The Rangers are a dim and trigger happy team of celebrity loving law enforcers, lead by the square jawed and muscle bound buffoon Captain Qwark, voiced by Jim Ward.
Crash landing on a distant world, Clank is rescued by Ratchet. Energetically voiced by James Arnold Taylor, he’s some sort of orange space fox.
A small mechanic with big dreams, Ratchet whisks his new friend away to warn the Rangers.
With the least possible attention to detail in the animation, character, plot or dialogue, it’s a manic, mirthless mash up of movie spare parts, many borrowed from the Star Wars films.
But sadly not just the good ones. There’s a planet destroying weapon and pod racing. Architecture is republican era Alderaan.
The script throws in jokes about selfies and hashtags in a futile bid to be relevant.

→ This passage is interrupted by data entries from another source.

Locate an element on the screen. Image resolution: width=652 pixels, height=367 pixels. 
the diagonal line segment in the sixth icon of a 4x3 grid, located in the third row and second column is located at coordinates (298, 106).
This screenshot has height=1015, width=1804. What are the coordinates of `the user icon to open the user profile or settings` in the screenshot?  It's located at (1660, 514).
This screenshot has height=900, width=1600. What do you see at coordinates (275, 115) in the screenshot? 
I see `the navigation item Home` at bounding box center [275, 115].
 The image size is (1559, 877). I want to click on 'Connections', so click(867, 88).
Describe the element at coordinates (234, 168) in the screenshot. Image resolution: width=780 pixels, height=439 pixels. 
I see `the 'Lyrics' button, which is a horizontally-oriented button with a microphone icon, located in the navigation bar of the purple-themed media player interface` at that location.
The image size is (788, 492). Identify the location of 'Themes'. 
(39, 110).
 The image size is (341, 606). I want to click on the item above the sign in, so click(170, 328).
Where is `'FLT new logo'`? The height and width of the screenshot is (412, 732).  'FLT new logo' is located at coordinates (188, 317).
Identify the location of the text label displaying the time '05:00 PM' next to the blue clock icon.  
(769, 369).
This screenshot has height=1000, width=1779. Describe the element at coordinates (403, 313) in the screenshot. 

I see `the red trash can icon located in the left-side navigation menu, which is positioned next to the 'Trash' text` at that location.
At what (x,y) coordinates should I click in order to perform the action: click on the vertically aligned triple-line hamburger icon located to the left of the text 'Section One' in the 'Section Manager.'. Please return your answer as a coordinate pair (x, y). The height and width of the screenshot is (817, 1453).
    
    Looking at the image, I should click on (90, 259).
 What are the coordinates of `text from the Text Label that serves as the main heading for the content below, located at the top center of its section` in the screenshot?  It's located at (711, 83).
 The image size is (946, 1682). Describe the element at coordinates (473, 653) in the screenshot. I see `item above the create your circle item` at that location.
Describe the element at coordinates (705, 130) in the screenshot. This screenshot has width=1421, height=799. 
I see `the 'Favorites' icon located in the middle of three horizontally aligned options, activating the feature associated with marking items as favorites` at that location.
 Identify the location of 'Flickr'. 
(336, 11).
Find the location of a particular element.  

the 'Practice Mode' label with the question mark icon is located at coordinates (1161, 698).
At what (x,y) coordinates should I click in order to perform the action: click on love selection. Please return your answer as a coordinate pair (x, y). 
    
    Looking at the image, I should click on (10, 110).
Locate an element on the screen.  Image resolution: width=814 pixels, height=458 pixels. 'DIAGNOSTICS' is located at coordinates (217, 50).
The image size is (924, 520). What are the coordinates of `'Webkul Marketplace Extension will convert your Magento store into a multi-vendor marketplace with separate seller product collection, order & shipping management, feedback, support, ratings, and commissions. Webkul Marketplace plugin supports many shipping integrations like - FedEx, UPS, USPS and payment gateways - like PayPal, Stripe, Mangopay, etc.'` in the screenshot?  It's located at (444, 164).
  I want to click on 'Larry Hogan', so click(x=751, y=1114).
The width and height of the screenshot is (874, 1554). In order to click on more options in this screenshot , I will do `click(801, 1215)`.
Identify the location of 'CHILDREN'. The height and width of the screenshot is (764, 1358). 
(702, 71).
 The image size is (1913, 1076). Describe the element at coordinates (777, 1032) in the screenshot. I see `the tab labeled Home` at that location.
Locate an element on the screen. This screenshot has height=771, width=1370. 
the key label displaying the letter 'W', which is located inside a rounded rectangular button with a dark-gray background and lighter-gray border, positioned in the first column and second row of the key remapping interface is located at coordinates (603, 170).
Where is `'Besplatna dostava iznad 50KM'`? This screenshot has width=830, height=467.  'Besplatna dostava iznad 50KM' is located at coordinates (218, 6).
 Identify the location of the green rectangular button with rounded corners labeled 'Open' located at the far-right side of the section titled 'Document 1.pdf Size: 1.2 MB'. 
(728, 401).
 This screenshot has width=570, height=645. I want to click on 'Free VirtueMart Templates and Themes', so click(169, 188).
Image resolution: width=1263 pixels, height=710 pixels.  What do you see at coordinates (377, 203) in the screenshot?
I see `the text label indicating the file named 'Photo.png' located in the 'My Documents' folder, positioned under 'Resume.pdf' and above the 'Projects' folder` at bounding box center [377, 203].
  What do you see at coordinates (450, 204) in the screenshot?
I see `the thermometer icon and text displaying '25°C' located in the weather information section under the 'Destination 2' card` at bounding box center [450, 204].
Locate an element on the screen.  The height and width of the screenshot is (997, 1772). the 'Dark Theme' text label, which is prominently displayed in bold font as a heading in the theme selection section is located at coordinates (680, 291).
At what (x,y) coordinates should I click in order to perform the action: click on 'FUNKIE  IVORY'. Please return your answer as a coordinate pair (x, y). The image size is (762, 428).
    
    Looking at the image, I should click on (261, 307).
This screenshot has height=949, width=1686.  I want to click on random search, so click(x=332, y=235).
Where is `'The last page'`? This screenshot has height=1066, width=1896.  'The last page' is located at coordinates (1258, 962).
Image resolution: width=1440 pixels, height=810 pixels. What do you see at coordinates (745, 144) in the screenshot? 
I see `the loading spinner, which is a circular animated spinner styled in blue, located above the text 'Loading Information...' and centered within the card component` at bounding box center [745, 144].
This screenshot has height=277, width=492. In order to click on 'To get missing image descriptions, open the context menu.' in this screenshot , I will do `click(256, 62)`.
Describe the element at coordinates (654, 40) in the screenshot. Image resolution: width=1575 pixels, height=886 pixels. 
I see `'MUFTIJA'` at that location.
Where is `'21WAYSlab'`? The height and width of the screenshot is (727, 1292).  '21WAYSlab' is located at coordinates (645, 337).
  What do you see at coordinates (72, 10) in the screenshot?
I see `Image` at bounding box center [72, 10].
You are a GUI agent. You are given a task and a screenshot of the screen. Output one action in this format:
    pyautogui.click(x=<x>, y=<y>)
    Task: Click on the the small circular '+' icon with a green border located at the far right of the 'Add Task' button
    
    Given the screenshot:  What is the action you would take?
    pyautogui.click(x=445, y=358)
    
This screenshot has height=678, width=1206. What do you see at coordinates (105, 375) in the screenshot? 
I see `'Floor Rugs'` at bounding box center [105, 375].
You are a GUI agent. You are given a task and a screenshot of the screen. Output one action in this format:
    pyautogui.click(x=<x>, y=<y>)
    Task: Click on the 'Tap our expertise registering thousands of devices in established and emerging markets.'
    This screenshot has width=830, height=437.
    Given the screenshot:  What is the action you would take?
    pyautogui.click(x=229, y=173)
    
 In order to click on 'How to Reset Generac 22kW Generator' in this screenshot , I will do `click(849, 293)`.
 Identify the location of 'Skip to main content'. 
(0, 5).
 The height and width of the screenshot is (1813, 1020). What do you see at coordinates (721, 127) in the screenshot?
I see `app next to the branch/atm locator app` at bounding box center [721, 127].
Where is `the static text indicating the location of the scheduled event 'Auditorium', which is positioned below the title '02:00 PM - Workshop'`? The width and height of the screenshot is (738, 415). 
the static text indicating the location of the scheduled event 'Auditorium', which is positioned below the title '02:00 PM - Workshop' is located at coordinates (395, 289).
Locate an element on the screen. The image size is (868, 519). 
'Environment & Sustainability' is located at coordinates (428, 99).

At one point a robot henchmen chews up a smartphone as punishment.
For the intended audience it’s probably the most terrifying moment in the whole film.
The release date is presumably to capitalise on the UK Bank holiday, pitching itself at all the kids too young to see Captain America: Civil War (2016) or have already seen The Jungle Book (2016) and Zootropolis (2016).
Sylvester Stallone, Rosario Dawson and John Goodman offer recognisable names to tempt unwary parents with a mirage of quality.
It’s game over already for this wannabee franchise.